| ФРАГМЕНТ ТЕКСТА |
──────

Правильно жить скучно
– Относительно нынешнего состояния страны у нас нет ни расхождений, ни иллюзий. Так, может, сейчас, как в 17-м, был бы благотворен некий большой бенц? Опять утопия, опять подъем.

– Опять кровь, опять хаос.

– Но когда все горит, кое-что имеет шанс уцелеть. А когда все гниет, ничего не остается.

– Могу возразить: когда все горит, шансы уцелеть проблематичны. А когда гниет, это гниение может еще растянуться на столетие. Людей жалко.

– А что их жизнь может прийтись на годы серятины и безличья – не жалко? Что еще одно поколение утонет в безвременье?

– Безвременье – отвратительное время. Но это время для того, чтобы заниматься собой. Читать, писать, думать. В 70-е было очень плохо. Не идеализируйте их, вы тогда все-таки по-настоящему не жили. Но тогда что-то копилось. И если нам опять сужден опыт безвременья – надо копить. Мысли, тексты, опыт...

– Мне попалась в Интернете ваша пародия на современную искусствоведческую статью, злобная и смешная. Такой отчет с кинофестиваля, по преимуществу финансовый.

– А! Это уже и в Сети есть? Это действительно пародия, из новой книжки «Все включено». Туда действительно все включено – любые жанры, от пародий до стихов.

──────

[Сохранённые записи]
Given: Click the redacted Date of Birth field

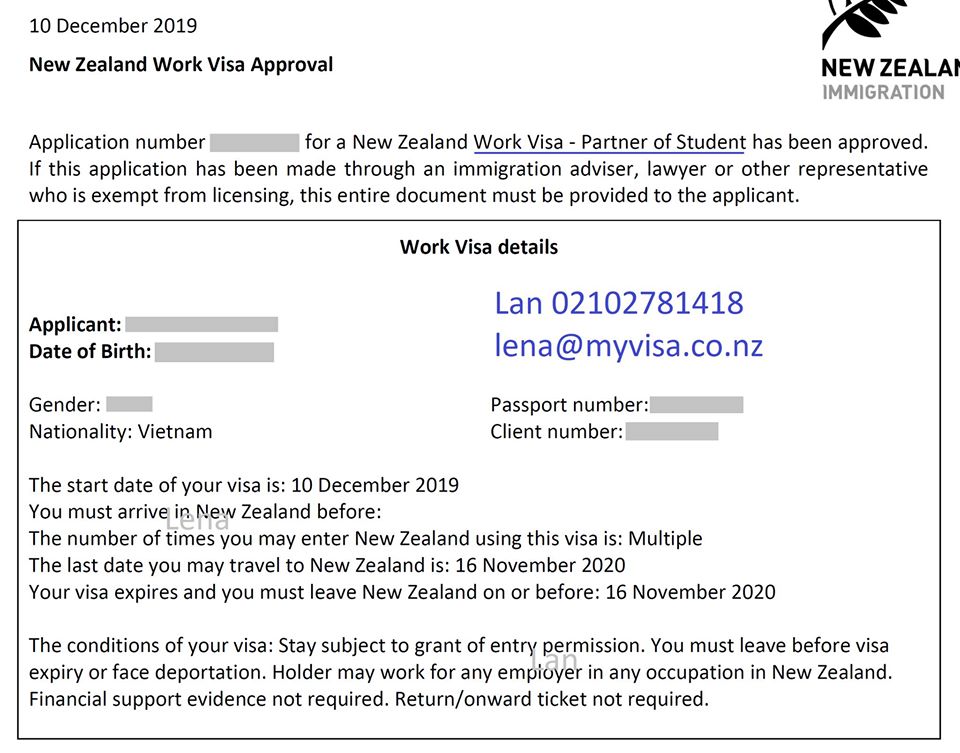Looking at the screenshot, I should click(x=214, y=352).
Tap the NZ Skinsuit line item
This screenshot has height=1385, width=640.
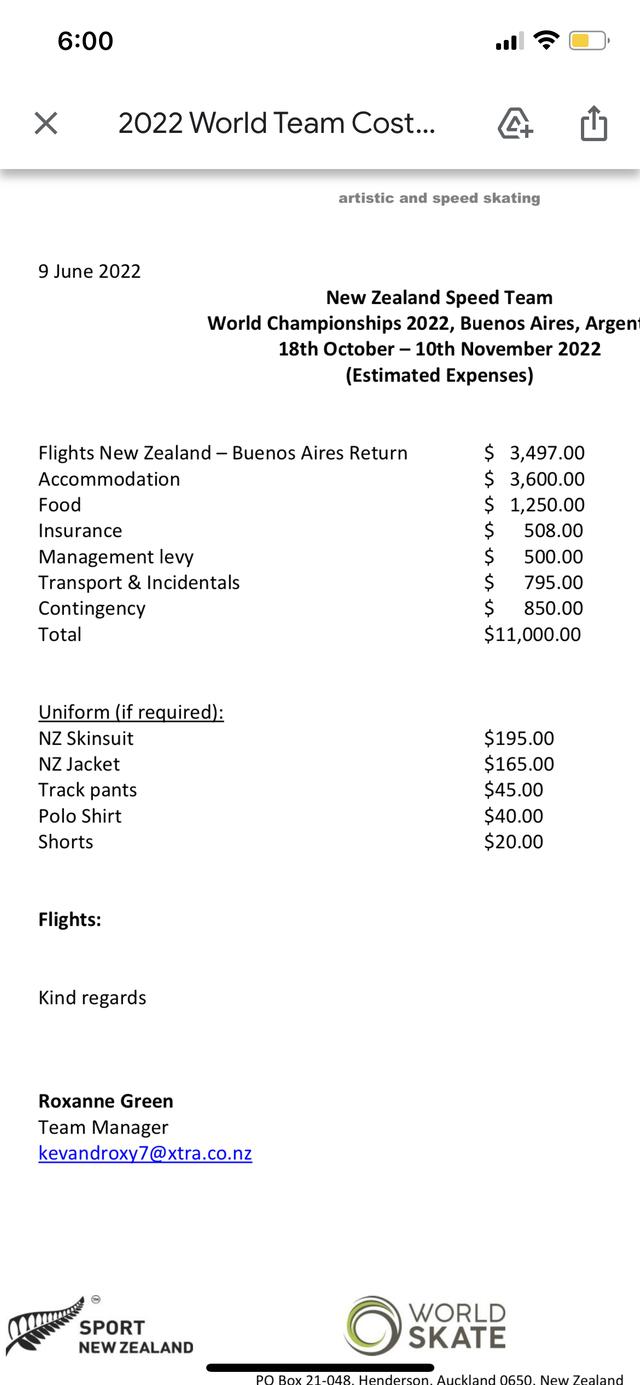click(x=86, y=738)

──────

| ЧТО СДЕЛАТЬ 1 |
Определите, соответствуют ли тексту беседы утверждения (а), (б) и (в). К каждому ответу «да» или «нет» приведите точную цитату, которая это решает. (а) Собеседник считает 70-е годы хорошим временем. (б) Пародия взята из книги «Все включено». (в) Собеседник советует в безвременье копить мысли, тексты и опыт.
| ЧТО СДЕЛАТЬ 2 |
Напишите, пожалуйста, продолжение текста беседы, начиная сразу после её последней реплики.
Записи здесь не понадобятся.

| ОЖИДАЕМЫЙ ОТВЕТ 1 |
(а) Нет: «В 70-е было очень плохо».
(б) Да: «из новой книжки «Все включено»».
(в) Да: «надо копить. Мысли, тексты, опыт...»

| ОЖИДАЕМЫЙ ОТВЕТ 2 |
– Не жалуете вы нашего брата, судя по этому отрывку.

– Да почему! Это ведь пародия на иностранную журналистику, ну и отчасти на отечественный гламур… Я светскую прессу и в западном-то варианте не люблю. Но когда читаешь в нашем – получается вовсе невероятная пошлость. Как, впрочем, в любых отечественных попытках следовать мировым модам. Смотришь на швейцарца – вроде нормально. Переводишь взгляд на соотечественника, следующего тому же стандарту, – ужас.

– Вы сами жалуетесь на нагрузки, а устроили себе под семидесятилетие бешеный концертный график. Может, стоило отдохнуть по такому случаю?

– Зачем? Зачем вообще придавать этому случаю особое значение? Начнешь думать про цифру – что хорошего?

– Мне все время стыдно, что я у вас отгрызаю время от сна. Ночь же.

– Нормально, хотя я не ночной человек. Я одно время сидел на диете по совету Волкова. Есть можно почти все, только не ночью. Сбросил пятнадцать килограммов, понял, что я это могу, – и опять набрал. Правильно жить нетрудно, только скучно.

– Еду я сейчас с вами в поезде – и так мне легко вообразить, как вы достаете с багажной полки чемодан с миллионом…

– А, Бендер! «Поезд подходил к Черноморску!» Нет, даже и чемодана нет.

– А не кажется вам, что в «Теленке» – по крайней мере, в киноверсии – есть натяжка? Что Зося Синицкая не могла предпочесть такому, как вы, такого, как этот ее инженер?

– Могла. Ее покорил бы Бендер, какой там в начале, в шарфе. Молодой, азартный, жаждущий миллиона. А такой, у которого миллион уже есть… потухший человек, добившийся всего и не ставший счастливее… Тут предпочтительны как раз шансы инженера, он-то еще и хочет, и верит.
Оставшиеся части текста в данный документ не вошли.